Given exercise 1
Write out everything in the mining lawsuit excerpt below, from "But it centers" down to "a football field.".
Given exercise 2
According to the mining lawsuit excerpt below, how tall is the wildflower?

Source extract
** start **

Rita Henderson, spokeswoman for Interior’s Bureau of Land Management in Reno, said Friday the agency had no immediate comment.
Ioneer Vice President Chad Yeftich said the Australia-based mining company intends to intervene on behalf of the U.S. and “vigorously defend” approval of the project, “which was based on its careful and thorough permitting process.”
“We are confident that the BLM will prevail,” Yeftich said. He added that he doesn’t expect the lawsuit will postpone plans to begin construction next year.
The lawsuit says the mine will harm sites sacred to the Western Shoshone people. That includes Cave Spring, a natural spring less than a mile (1.6 kilometers) away described as “a site of intergenerational transmission of cultural and spiritual knowledge.”
But it centers on alleged violations of the Endangered Species Act. It details the Fish and Wildlife Service’s departure from the dire picture it painted earlier of threats to the 6-inch-tall (15-centimeter-tall) wildflower with cream or yellow blooms bordering the open-pit mine Ioneer plans to dig three times as deep as the length of a football field.

** end **

Data segment

** start **

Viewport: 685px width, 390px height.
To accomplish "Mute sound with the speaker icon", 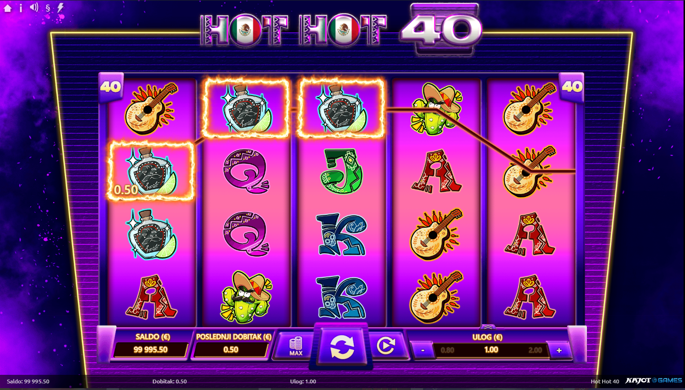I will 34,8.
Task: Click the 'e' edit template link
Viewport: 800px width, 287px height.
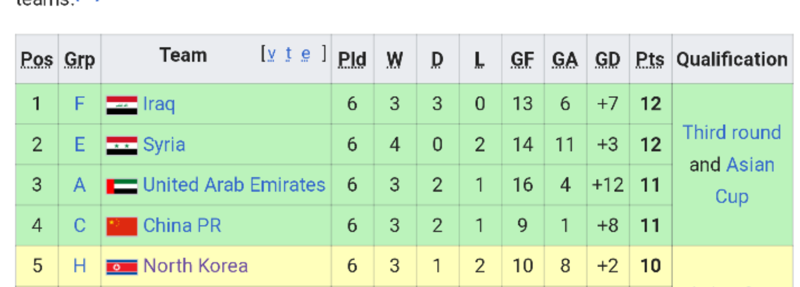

** end **

Correct output 1
But it centers on alleged violations of the Endangered Species Act. It details the Fish and Wildlife Service’s departure from the dire picture it painted earlier of threats to the 6-inch-tall (15-centimeter-tall) wildflower with cream or yellow blooms bordering the open-pit mine Ioneer plans to dig three times as deep as the length of a football field.

Correct output 2
6 inches (15 centimeters) tall.